Action item: Every record below is to be repeated exactly, with the pictures left out.

··· Given entries

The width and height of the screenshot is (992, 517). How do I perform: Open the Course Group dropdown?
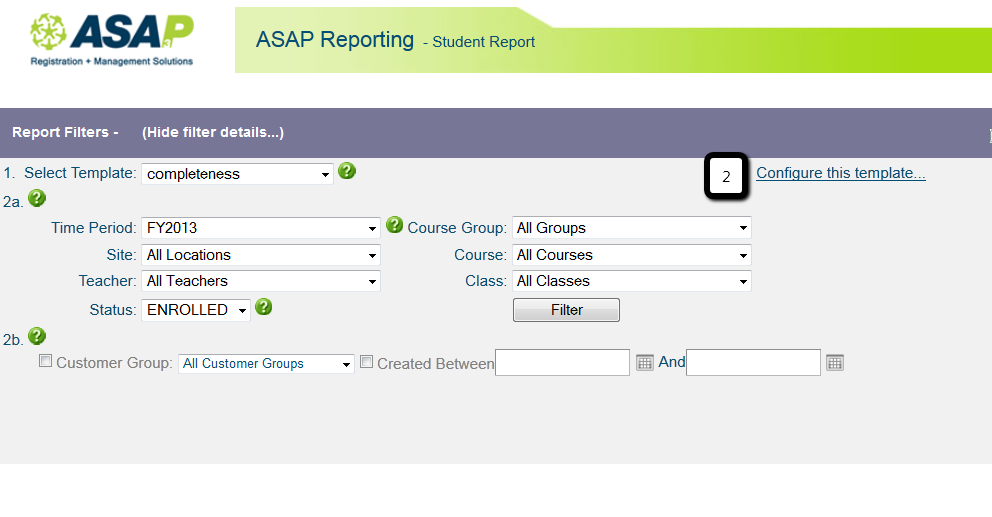(631, 228)
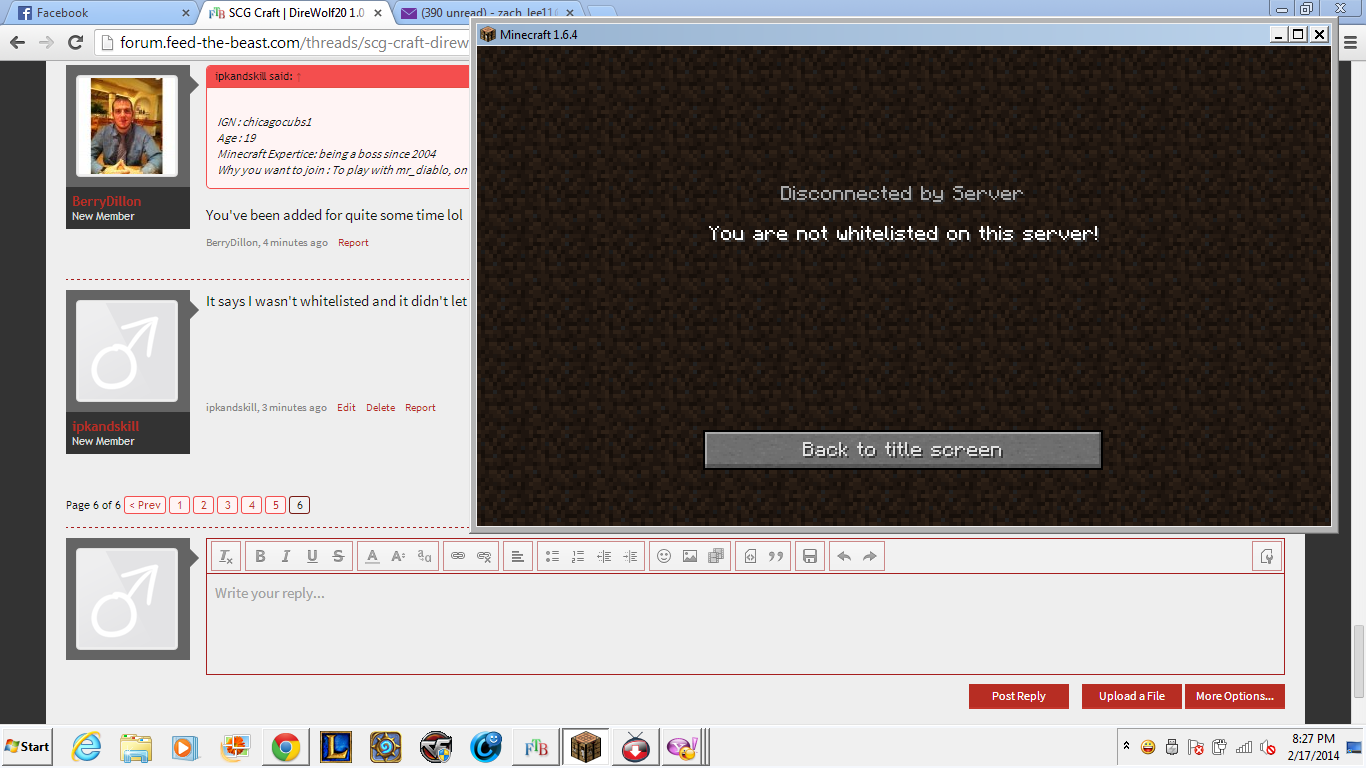Insert a quote block in the reply
The height and width of the screenshot is (768, 1366).
pos(776,557)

······

Exercise output:
The width and height of the screenshot is (992, 517). How do I perform: Open the Course Group dropdown?
(631, 228)
Insert a quote block in the reply
The height and width of the screenshot is (768, 1366).
pos(776,557)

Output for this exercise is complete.